Hey all, I’m new to restic, have been trying to do my research upfront, and would like to verify an assumption before I proceed too far along a particular path.
My impression is that it is safe for multiple instances of restic to operate on a single repo (as can happen with scheduled jobs for snapshotting, pruning, and read-data checks).
In my case, I’d like to have a computer’s repo reside on a local server that is running restic-server. I’d also like the server to be running Backrest to ease admin of the same repo. Restic-server would handle receiving and restoring snapshots, while Backrest would handle the scheduled prune and integrity checks. Potentially another job would handle replication to external (and/or off-site) storage.
Is this safe?
I’m focusing on a single client case here, but in reality there are multiple users in my house across multiple devices. I’m planning on giving each user their own repo, as I’m expecting a fair amount of duplication within a user’s data, but not across users. Also, one “user” will be on the server itself, which will be backing up my hosted application data and config files.
A key goal of mine is to minimize network traffic and client compute burden, while also ensuring that data safety checks/off-stie replication happen at a regular interval - regardless of whether a client has submitted a snapshot recently.
It is absolutely safe, but operations that need an exclusive lock on the repository (mainly operations that remove or alter things) can only run one at a time. For example, you can have multiple backups running simultaneously to a single repository, but only a single prune operation. Other operations that try to start while the prune operation is running will fail with errors stating they could not lock the repository.
For your proposed use case, so long as you can schedule the jobs so they don’t overlap with one another (or the scheduling is robust enough to “try again later” in the event of the repository being locked) you should not have any issues. Regardless, even if the jobs do overlap, it is “safe” in that they will fail safely, and not introduce data corruption.
Thanks, this was the reassurance that I was hoping for!
Operations failing because they require a lock sounds totally fine to me, and something I’m sure I can schedule around, or at worst be fine with happening occasionally. Actually, more robust observation and notification for my hosted applications is next things to do on my list after getting backups sorted. I’m learning all of this from scratch, and trying to build a good foundation before going off and playing with more “for fun” applications.
I really appreciate the link to the post discussing the types of locks per operation. I’m going to bookmark that, as it’ll be very helpful while I work on scheduling.
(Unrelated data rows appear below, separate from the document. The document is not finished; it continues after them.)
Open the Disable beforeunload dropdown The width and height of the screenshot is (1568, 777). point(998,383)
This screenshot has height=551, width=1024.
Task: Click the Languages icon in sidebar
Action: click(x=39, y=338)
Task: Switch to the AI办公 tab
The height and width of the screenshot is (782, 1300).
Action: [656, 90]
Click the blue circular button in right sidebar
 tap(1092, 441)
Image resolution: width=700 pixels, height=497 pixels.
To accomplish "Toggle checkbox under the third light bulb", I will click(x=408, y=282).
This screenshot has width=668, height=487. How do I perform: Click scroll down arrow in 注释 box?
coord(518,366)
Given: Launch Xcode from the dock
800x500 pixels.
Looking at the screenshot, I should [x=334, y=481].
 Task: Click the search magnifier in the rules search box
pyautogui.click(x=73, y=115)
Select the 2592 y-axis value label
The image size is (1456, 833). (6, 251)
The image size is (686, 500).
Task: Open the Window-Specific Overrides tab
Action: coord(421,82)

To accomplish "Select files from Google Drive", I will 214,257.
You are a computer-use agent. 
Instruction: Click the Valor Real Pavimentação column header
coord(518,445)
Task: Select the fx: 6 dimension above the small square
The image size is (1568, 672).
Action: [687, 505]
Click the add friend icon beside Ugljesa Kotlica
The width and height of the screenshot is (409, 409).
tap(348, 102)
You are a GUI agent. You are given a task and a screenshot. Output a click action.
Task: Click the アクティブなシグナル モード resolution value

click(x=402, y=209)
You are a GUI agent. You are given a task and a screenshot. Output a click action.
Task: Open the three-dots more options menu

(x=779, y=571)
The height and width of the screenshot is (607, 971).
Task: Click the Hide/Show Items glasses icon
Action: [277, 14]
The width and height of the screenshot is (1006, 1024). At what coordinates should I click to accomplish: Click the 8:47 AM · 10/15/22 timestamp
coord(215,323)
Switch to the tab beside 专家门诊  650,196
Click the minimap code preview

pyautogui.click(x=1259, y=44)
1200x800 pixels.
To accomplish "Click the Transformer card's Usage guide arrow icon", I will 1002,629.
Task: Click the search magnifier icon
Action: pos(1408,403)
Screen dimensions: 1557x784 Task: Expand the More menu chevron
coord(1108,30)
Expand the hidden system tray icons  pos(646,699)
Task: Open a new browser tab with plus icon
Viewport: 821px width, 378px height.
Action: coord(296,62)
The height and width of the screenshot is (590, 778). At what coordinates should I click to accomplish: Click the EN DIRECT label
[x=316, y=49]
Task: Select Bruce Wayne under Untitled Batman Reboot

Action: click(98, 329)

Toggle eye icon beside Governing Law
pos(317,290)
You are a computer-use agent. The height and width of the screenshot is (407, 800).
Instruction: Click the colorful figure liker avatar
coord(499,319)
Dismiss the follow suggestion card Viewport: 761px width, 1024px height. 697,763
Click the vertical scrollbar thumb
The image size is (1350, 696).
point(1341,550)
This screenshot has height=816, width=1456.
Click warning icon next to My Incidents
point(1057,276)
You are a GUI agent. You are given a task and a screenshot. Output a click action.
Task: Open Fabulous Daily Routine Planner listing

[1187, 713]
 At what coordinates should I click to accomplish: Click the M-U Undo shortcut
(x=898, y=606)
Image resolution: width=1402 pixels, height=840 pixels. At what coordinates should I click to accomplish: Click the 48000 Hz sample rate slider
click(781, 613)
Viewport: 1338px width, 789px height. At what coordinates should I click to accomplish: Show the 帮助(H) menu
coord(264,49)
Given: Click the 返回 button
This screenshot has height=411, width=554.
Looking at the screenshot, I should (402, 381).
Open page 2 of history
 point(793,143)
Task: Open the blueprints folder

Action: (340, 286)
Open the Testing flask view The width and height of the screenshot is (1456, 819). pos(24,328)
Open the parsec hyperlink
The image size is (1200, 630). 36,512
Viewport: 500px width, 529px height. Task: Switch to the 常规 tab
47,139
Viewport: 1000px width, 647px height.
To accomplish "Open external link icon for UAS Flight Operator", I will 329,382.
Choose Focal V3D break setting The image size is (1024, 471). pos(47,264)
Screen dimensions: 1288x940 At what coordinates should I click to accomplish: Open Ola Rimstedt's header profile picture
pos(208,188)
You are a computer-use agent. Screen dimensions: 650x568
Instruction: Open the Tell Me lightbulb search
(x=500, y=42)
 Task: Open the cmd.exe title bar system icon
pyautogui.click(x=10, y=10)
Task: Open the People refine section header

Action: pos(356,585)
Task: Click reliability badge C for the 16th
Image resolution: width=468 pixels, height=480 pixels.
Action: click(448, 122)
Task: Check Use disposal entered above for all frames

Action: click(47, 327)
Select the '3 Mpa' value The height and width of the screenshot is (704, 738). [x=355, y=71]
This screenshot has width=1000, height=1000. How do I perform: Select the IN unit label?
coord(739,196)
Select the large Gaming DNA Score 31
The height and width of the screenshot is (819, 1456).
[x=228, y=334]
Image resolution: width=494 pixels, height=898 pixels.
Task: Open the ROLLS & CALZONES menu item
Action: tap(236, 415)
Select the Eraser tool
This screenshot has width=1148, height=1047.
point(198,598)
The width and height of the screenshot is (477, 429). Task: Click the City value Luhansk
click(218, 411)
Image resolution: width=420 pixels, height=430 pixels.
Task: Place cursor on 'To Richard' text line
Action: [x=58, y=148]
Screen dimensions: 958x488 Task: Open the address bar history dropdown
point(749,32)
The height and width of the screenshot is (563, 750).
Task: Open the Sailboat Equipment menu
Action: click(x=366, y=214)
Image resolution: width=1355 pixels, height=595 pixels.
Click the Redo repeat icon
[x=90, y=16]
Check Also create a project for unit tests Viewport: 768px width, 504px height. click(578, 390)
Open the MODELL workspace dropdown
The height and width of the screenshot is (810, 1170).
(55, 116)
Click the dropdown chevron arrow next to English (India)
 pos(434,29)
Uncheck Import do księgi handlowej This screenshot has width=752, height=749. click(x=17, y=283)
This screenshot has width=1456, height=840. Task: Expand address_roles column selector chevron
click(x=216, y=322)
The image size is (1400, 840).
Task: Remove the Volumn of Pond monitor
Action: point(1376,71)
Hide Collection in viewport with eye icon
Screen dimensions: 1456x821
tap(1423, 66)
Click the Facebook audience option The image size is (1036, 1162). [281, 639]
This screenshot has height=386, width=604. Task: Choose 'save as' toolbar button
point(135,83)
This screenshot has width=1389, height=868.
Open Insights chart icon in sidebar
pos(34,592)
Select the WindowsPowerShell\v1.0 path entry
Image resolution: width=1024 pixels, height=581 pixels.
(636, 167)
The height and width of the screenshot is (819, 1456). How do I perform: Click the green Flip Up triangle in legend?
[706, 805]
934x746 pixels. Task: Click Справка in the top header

One remark about the locks: Operations which depend on locks to be safe can naturally only be as safe as the locks provide guarantees about consistency. Note that the locking used by restic is about existence (and content) of a lock file in the repository. So these guarantees strongly depend on the consistency guarantees of the storage backend you are using for the repo - and some remote storages only provide eventual-consistency.
To give an example:
you run a prune on a remote repo (e.g. on a cloud storage) from one PC. This sends a request to create a lock file to the backend
shortly after you run a backup on the same repo from another PC, maybe far away from the first one. This sends a request to look up lock files. Due to eventually consistency, this request can be answered as “there exists no lock files” → backup doesn’t abort
prune and backup run parallel and there is a good chance that the snapshot generated by the backup run references data which is just removed by the prune run.
TL;DR: Always check the consistency guarantees of the storage before relying on lock files for synchronization!
Okay, that’s definitely not something I was considering, and I really appreciate you pointing out. I’m picturing it basically like a race condition.
If I’m understanding correctly, think in my case I should be pretty okay because all of the locking is happening on only one machine (the server), where the storage is a local drive:
The prune and check read-data maintenance commands are both jobs that are scheduled and run directly on the server.
The backup and forget commands are issued by clients to restic-server, which is again running on the same server (with the repos being on local storage), so it’s the same as local command vs local command
Remote storage may come into play, but that would be with something like the copy command out to off-site or external USB storage. Off-site storage would be append only.
So I think I’m good for avoiding this particular problem? But I’d love a confirmation or a clarification if not. Again, much appreciated!
I think you’ve got the right conclusion, but for the wrong reasons.
You’re okay because both the “local” and the “REST server” storage back-ends offer strong consistency, not eventual consistency. So long as the back-end you’re using to access the repository offers that, it doesn’t matter which machine is trying to access the repository, or where the repository is physically located.